▶ _WHAT YOU WILL DO_:
Where the line with "Task: Select the 1518 byte header cell" appears below, start writing out lines exactly, and finish with the line with "Open the ЭДО dropdown menu", which is included; write out nothing else.
══════════
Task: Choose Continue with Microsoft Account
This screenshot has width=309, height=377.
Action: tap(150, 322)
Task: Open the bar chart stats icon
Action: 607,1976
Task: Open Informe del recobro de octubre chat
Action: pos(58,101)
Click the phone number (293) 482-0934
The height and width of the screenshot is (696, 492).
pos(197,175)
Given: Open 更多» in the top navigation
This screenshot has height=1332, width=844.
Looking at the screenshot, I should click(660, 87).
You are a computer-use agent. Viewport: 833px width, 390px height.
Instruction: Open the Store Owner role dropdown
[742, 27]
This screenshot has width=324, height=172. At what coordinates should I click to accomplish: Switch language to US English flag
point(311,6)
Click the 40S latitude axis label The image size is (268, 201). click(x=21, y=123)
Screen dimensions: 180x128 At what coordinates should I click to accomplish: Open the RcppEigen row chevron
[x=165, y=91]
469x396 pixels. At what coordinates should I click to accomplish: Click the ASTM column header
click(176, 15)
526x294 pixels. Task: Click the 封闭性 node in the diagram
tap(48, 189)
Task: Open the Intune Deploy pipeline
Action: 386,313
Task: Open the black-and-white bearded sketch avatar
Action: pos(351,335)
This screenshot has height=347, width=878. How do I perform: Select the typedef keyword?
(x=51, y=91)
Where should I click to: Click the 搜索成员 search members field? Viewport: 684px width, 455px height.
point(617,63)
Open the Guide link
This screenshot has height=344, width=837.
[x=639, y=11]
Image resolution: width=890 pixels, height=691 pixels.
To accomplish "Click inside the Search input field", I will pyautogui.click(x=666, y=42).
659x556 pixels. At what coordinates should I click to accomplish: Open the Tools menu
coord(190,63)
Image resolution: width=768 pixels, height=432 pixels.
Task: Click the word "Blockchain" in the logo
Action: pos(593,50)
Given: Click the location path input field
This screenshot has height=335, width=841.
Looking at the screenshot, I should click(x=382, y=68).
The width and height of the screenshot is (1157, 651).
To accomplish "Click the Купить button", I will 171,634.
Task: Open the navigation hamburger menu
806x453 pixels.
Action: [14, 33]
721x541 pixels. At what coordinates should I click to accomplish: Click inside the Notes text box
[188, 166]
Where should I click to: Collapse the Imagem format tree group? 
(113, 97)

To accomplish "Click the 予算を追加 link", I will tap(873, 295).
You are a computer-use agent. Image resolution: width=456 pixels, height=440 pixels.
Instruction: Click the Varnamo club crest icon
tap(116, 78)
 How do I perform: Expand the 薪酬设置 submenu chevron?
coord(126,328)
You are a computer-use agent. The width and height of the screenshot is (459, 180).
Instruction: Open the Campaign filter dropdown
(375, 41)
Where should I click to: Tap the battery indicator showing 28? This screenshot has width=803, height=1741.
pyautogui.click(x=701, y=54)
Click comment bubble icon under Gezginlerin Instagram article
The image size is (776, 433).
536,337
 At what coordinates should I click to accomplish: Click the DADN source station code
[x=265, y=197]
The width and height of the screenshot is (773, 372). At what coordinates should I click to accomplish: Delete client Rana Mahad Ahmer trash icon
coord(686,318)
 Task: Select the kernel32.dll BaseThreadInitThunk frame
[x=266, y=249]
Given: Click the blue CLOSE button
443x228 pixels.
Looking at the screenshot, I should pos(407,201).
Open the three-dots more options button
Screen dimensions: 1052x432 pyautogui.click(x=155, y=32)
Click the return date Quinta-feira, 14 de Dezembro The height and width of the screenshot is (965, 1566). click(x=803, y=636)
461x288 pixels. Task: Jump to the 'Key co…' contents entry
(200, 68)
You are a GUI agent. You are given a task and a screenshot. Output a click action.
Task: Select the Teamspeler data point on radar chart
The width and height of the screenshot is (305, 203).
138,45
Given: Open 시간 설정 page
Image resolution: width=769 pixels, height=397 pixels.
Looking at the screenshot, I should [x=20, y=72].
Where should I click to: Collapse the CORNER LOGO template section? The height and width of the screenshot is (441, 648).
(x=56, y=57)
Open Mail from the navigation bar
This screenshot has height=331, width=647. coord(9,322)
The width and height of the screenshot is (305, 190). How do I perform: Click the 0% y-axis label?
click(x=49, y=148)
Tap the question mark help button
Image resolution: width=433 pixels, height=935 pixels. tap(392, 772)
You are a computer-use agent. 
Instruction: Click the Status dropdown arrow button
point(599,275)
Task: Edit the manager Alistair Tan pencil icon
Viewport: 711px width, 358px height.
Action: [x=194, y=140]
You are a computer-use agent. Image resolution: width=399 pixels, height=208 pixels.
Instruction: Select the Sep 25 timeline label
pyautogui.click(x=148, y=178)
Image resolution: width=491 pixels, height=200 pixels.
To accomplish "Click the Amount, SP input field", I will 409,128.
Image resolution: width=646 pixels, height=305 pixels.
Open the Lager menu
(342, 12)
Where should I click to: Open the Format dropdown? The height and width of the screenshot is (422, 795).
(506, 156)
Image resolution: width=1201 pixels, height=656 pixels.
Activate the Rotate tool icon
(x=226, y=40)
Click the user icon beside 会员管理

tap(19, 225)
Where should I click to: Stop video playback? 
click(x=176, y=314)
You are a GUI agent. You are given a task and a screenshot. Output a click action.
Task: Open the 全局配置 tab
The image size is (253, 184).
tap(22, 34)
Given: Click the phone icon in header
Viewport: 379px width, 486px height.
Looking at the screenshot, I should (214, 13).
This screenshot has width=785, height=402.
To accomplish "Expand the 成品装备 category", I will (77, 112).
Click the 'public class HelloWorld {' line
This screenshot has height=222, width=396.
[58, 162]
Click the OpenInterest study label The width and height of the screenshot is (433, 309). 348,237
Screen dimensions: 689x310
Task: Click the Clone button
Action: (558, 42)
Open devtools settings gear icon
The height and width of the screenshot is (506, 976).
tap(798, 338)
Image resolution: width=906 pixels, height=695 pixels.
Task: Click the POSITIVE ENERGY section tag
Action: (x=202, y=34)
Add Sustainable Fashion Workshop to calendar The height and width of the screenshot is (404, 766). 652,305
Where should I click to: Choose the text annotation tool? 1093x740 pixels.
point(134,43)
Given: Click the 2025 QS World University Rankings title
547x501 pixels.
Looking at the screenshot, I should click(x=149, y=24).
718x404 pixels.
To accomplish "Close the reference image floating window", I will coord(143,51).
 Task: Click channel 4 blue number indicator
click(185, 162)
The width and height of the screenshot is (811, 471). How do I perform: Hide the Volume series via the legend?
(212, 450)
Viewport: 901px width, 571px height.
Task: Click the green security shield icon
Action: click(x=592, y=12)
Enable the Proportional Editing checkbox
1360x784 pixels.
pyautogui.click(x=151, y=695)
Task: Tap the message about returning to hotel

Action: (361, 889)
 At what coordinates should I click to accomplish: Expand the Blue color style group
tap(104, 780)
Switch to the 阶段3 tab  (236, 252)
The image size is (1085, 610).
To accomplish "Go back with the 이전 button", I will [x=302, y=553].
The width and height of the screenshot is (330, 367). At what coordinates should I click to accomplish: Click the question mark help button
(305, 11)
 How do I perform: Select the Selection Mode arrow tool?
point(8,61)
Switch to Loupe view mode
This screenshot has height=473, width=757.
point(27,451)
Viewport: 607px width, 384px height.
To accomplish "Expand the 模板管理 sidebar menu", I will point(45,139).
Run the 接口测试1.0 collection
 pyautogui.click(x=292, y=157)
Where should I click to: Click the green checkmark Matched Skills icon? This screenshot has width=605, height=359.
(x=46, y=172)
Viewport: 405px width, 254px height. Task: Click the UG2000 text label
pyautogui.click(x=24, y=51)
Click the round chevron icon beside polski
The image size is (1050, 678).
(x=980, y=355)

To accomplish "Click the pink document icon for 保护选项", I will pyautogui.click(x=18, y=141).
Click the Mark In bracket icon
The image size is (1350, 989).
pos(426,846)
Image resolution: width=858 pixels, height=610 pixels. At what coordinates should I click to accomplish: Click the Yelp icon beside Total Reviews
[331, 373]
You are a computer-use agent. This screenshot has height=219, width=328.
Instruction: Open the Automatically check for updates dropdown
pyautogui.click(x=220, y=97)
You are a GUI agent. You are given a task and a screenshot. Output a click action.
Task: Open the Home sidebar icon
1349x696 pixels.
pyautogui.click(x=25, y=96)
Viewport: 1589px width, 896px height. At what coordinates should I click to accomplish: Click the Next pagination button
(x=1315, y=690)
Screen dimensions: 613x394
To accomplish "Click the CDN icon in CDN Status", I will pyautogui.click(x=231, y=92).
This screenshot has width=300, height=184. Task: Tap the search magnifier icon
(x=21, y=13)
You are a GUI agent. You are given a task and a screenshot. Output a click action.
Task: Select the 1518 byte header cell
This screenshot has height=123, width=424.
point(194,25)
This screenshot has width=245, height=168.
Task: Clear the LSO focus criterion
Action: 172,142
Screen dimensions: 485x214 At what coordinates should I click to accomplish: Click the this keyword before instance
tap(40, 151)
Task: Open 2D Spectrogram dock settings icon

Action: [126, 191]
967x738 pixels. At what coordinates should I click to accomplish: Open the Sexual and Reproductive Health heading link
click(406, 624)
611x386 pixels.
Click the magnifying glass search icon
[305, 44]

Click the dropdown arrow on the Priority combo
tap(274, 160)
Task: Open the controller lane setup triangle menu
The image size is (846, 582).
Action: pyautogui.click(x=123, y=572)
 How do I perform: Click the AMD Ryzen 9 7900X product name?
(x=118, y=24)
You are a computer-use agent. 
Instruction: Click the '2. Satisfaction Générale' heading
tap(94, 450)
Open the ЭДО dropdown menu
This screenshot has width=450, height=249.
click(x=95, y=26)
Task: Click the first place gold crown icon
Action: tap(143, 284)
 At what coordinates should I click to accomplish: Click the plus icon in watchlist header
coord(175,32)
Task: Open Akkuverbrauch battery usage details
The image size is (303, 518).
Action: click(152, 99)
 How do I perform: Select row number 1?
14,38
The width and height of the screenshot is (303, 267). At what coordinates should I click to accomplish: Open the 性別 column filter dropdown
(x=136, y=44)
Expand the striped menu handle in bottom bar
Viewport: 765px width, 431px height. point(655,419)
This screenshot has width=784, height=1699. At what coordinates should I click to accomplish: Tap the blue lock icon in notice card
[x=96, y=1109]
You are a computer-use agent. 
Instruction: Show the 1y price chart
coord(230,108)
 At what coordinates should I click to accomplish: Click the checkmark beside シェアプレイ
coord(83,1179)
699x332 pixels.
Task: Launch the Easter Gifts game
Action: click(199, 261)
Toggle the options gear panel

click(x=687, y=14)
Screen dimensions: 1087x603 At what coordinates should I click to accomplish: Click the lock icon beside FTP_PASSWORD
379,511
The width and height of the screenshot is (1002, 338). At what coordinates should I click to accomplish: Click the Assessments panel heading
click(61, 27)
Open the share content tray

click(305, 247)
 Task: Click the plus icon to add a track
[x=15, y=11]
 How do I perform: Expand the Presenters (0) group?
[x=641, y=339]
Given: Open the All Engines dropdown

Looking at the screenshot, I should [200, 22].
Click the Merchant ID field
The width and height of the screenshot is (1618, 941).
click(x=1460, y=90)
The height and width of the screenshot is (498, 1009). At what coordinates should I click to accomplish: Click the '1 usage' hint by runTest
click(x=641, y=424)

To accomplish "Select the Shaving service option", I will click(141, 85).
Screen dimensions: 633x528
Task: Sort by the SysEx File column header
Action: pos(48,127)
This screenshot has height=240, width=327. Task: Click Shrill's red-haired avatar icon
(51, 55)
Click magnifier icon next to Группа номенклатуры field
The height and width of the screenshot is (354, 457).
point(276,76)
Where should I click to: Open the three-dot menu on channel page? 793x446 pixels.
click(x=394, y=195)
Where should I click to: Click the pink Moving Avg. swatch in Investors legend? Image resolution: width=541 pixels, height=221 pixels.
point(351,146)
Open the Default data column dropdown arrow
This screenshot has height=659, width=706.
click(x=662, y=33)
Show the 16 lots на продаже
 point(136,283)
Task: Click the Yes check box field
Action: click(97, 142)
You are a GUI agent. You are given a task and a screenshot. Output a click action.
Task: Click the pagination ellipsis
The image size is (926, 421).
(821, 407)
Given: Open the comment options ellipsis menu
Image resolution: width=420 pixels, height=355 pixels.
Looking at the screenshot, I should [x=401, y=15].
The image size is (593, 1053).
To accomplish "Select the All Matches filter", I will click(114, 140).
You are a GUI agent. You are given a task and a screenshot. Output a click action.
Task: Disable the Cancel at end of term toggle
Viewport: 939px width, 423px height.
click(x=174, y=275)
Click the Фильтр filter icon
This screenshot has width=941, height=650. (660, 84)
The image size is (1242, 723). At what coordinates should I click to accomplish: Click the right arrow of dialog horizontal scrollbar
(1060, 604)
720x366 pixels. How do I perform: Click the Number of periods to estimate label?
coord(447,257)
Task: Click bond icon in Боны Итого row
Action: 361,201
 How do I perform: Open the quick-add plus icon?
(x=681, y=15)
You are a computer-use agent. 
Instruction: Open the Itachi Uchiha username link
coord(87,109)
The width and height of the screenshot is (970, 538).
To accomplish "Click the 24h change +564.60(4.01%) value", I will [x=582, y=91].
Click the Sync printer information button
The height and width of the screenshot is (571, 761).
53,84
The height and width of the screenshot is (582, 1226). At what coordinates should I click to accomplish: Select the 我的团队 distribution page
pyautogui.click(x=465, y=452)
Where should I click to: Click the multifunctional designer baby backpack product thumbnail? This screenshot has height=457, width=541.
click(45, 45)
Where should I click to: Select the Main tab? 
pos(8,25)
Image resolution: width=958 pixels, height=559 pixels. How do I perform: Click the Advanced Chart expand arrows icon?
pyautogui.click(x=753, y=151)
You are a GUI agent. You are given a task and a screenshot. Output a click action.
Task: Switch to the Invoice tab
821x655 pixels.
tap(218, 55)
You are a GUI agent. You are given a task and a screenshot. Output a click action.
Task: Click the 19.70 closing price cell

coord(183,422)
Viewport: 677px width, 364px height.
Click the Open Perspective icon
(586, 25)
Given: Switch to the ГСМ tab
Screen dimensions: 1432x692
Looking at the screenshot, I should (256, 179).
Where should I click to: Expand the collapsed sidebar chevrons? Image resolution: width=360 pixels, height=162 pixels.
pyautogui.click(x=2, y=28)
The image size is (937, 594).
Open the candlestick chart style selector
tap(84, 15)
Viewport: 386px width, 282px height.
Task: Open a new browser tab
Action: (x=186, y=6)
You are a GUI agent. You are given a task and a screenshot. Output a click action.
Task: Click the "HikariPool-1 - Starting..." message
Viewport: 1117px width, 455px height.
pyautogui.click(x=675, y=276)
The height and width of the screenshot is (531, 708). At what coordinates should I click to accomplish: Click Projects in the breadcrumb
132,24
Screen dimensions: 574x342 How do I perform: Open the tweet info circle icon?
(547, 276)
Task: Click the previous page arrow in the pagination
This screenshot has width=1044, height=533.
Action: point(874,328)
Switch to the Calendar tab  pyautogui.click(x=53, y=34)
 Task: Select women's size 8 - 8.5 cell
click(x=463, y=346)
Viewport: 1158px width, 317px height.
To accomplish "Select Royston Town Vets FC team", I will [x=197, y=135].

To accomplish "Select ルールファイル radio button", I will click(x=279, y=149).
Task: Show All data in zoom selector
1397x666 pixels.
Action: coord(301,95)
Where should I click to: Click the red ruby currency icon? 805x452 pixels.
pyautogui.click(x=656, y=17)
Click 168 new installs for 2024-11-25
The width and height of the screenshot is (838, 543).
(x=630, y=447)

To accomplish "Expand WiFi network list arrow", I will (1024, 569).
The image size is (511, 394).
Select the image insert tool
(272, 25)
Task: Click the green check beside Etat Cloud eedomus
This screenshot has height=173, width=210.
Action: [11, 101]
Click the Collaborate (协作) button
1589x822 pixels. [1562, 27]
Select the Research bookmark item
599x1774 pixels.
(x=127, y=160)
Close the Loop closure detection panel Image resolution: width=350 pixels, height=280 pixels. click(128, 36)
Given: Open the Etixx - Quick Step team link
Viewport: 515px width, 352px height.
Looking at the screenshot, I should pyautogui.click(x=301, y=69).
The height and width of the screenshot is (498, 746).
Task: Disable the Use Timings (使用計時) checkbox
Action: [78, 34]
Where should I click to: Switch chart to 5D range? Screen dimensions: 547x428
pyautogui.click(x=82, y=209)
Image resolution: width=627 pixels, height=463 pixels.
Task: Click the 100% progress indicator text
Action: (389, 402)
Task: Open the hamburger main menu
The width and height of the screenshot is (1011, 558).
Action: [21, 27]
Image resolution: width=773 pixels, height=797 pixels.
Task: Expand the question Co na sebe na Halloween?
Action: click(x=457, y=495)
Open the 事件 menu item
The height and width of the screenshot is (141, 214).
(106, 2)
══════════
▶ _ANSWER SECTION_:
Task: Select the 1518 byte header cell
This screenshot has height=123, width=424.
point(194,25)
This screenshot has width=245, height=168.
Task: Clear the LSO focus criterion
Action: 172,142
Screen dimensions: 485x214 At what coordinates should I click to accomplish: Click the this keyword before instance
tap(40, 151)
Task: Open 2D Spectrogram dock settings icon

Action: [126, 191]
967x738 pixels. At what coordinates should I click to accomplish: Open the Sexual and Reproductive Health heading link
click(406, 624)
611x386 pixels.
Click the magnifying glass search icon
[305, 44]

Click the dropdown arrow on the Priority combo
tap(274, 160)
Task: Open the controller lane setup triangle menu
The image size is (846, 582).
Action: pyautogui.click(x=123, y=572)
 How do I perform: Click the AMD Ryzen 9 7900X product name?
(x=118, y=24)
You are a computer-use agent. 
Instruction: Click the '2. Satisfaction Générale' heading
tap(94, 450)
Open the ЭДО dropdown menu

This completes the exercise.